----- Selected excerpt

It’s an achingly lonesome journey.

What triggers spiritual awakening in people?

Some highly evolved souls come into this world with an already exceptional level of spiritual knowledge; for example Adi Shankaracharya who became a monk at the age of eight, lived a dazzling life full of high spiritual achievements and went back to The Source at the young age of 32! Such examples are few and far between.

Then there are those who are forcefully ‘awakened’ by their guru, reminding them of their higher purpose in life. For example, young Vivekananda was initiated on the spiritual path when his guru Shri Ramakrishna Paramhansa placed his foot on Vivekananda’s chest. The young man immediately went into a deep samadhi from which he awoke with profound spiritual knowledge. These examples are, once again, rare.

But truth is, The Loving Divine is constantly calling His children. Even those who don’t belong to the above two categories. In the third category of people – to which, I feel, I belong – the souls are shaken out of their deep slumber by circumstances happening around them. 

For me, the first reverberations of an eventual soul shake-up occurred when I was just eight. My paternal grandfather passed away. A deeply devout Ram-bhakt all his life, my dada ji was, for me, an awe-inspiring figure who was largely responsible for instilling  love for God in me. Through his constant chanting of Ram-naam, relating stories of Lord Ram with utmost love and creating an ethereal atmosphere of love, bhakti and surrender to Guru, my dada ji had literally brought forth the river of spirituality in the family. 

Losing my grandfather was a big blow to my tender heart. It was my first brush with pain, misery and loss caused by death. True to the way shown by my dada ji, all the elders of the family turned to God for solace…till eventually most everyone got busy with their daily lives…except me.

For me, the way was forged forever. Written in stone.

----------
----- Provided data

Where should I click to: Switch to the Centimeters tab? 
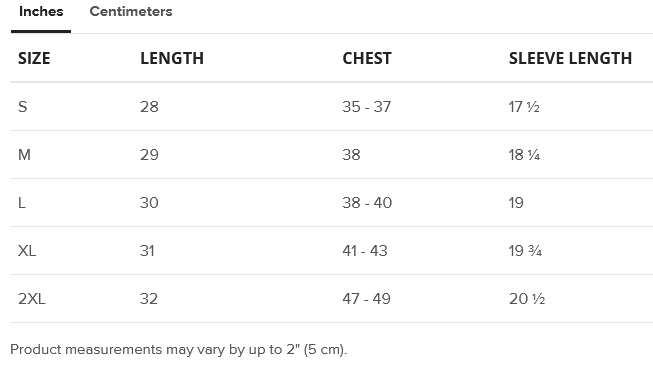tap(131, 12)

----------

### [Problem set]
[A] According to the essay on spiritual awakening, how did the author's grandfather bring forth the river of spirituality in the family? Answer in one to three sentences.
[B] Carry on the essay on spiritual awakening, beginning right after its final sentence.
The lines above have no connection to the essay on spiritual awakening.

### [Results for the exercise]
[A] He did so through his constant chanting of Ram-naam and by relating stories of Lord Ram with utmost love. He also created an ethereal atmosphere of love, bhakti and surrender to Guru.

[B]
Inspired by my own father, who was an ardent and passionate follower of dada ji, I began chanting mantras, reading children’s books on God and like a Sufi dervish, would lose myself whole heartedly in dance while singing bhajans . My father, being deeply spiritual himself and with whom I had always felt a deep soul connection, played an instrumental role in showing me the inner path. 

Years passed before the second earth shattering instance occurred. Without any warning, I lost my father. While still in his late forties, he suffered a massive and fatal heart attack. I was still in my teens. The Divine became my only solace during those painful years. It was during that time that I turned fully towards a soul-led life.

For those who think that spirituality makes us weak, I’d like to inform that from there on, my focus improved. And my study grades soared. As did my self-confidence. My college terms saw me getting exceptionally high marks in all the subjects. That is the power of spirituality. It is the key that opens massive doors of success – both outer and inner.

The third turning point in my life, and an even bigger one, was when I was initiated as a disciple by my present living Master. I consider that a truly trumpet-blowing, flower-showering, ‘Akashvani and Shankhnaad’ moment of my life. The Divine was clearly calling me Home. I was overjoyed.

Much happened later in my life which saw me on a magical up-and-down road of spirituality – my soul’s chosen path.

To quote Robert Frost:

“ Two roads diverged in a wood and I – I took the one less travelled by, and that has made all the difference.”